Certainly, some of the representations of women in Almodóvar’s work may be viewed as problematic. Tie Me Up, Tie Me Down! (1990) and Kika (1993), in particular, offer provocative depictions of female masochism and compliance (not to mention a “comic” rape scene) which were greeted with justifiable concern. But to focus exclusively on these depictions is to overlook the multiplicity of female roles in Almodóvar’s cinema and the variety of interpretive opportunities that he gives to his actresses.

Clearly, Almodóvar has no interest in presenting uniformly “positive” images of women in his work. What he does offer, however, is a series of diverse and complex representations which allow his female characters - and the actresses incarnating them - a full range of emotion and experience.
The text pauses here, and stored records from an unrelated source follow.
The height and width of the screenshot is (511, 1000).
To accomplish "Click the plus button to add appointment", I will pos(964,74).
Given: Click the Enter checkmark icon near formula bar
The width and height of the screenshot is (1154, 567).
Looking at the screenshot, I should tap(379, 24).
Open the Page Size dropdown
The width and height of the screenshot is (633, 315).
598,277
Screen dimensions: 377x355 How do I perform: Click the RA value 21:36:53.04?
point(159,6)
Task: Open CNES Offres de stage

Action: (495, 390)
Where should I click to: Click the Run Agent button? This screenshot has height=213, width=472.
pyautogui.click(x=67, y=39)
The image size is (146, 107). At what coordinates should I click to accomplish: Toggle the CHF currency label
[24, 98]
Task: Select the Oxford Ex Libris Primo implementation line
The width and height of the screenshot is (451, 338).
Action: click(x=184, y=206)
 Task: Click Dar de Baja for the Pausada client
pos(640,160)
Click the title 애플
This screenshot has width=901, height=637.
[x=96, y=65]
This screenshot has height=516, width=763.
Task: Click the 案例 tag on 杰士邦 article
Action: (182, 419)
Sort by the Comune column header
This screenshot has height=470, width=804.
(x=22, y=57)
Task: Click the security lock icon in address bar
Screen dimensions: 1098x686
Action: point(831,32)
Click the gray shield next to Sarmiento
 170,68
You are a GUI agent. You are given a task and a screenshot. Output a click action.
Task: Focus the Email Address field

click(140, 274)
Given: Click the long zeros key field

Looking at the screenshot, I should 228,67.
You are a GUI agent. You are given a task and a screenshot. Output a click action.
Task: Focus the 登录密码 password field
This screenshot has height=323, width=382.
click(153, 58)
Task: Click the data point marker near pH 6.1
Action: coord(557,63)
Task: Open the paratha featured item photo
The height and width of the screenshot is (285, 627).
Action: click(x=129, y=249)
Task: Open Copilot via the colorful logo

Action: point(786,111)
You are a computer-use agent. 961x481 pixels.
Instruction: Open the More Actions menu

Almodóvar’s female protagonists are not saints, and they are not strong, necessarily, when their stories begin. What Almodóvar is particularly skilled at doing is showing the processes by which some of these women become strong(er), and the creative uses that they make of the pain and setbacks that they experience.

For Spanish audiences, perhaps, these depictions have a wider resonance: Almodóvar’s heroines can be seen to be shaking off the legacies of the (Francoist) past - in particular a dependency upon male attention or approval - in order to forge their own destinies. While such a politicized, polemical reading arguably overlooks the wit, playfulness and sheer fun of Almodóvar’s movies, what is undeniable is the challenge that the director’s work offers to the stereotypical image of Spain as a macho, patriarchal country. Consistently, Almodóvar s films replace that cliché with a gynocentric vision that views women’s lives as more intrinsically dramatic, interesting and worthy of attention than men’s. Often contentious, sometimes romanticised and always interesting, Almodóvar’s multi-faceted explorations of women and what they do remain a major part of what makes his work rewarding for audiences all across the world.

Works cited:

Almodóvar, Pedro. Todo Sobre Mi Madre. Madrid: El Deseo SA, 1999.

Blanco, Francisco M.. Pedro Almodóvar. Madrid: Ediciones JC, 1989.

Evans, Peter William. Women On The Verge Of A Nervous Breakdown. London: BFI, 1990.

Vidal, Nuria. El Cine de Pedro Almodóvar. Barcelona: Destinolibro, 1990.

*Translations from Spanish are my own.